(Stored data)
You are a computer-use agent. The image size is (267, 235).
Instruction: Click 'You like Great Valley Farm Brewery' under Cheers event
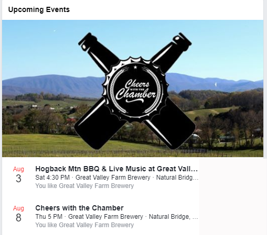click(85, 225)
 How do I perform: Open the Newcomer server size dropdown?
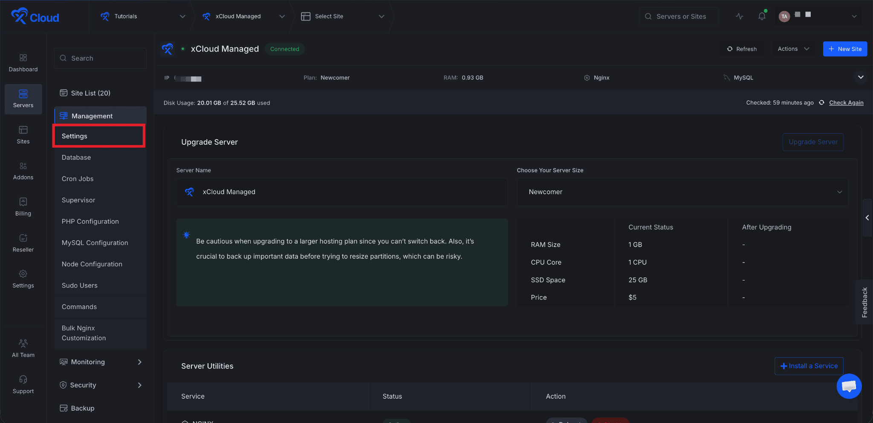682,192
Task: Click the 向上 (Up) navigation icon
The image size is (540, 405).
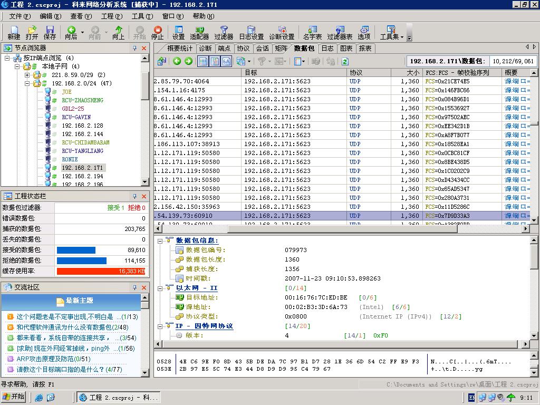Action: [118, 33]
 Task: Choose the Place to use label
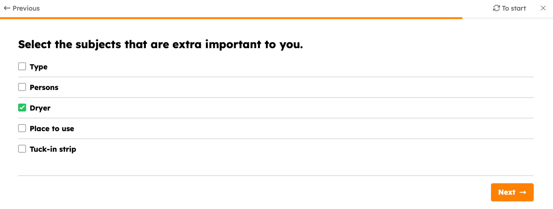[x=52, y=129]
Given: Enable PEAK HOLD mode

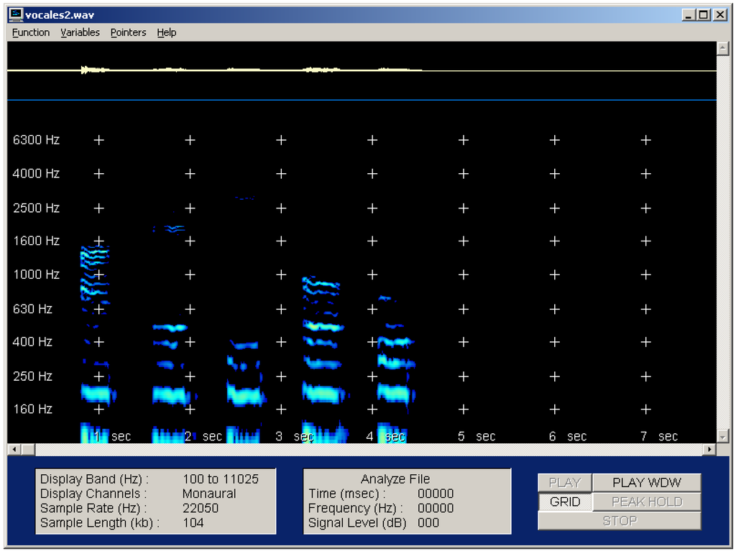Looking at the screenshot, I should 646,501.
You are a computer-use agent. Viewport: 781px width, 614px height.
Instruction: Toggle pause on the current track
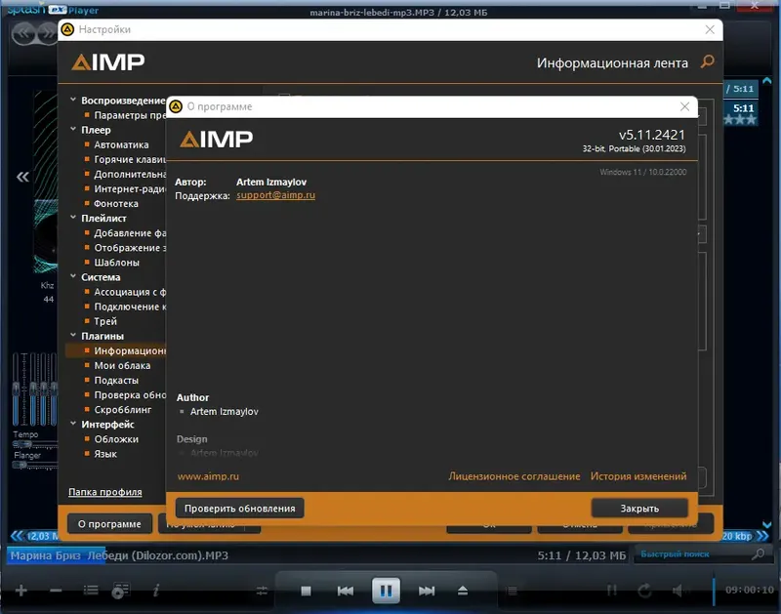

WORK REQUIRED
Please repeat, exactly as written, only the lines from the line with "How do I perform: Open" to the end of the data, leaving out every picture.

SOLUTION TO THIS EXERCISE
 How do I perform: Open the Newcomer server size dropdown?
682,192
Task: Click the 向上 (Up) navigation icon
The image size is (540, 405).
Action: [118, 33]
 Task: Choose the Place to use label
[x=52, y=129]
Given: Enable PEAK HOLD mode

Looking at the screenshot, I should 646,501.
You are a computer-use agent. Viewport: 781px width, 614px height.
Instruction: Toggle pause on the current track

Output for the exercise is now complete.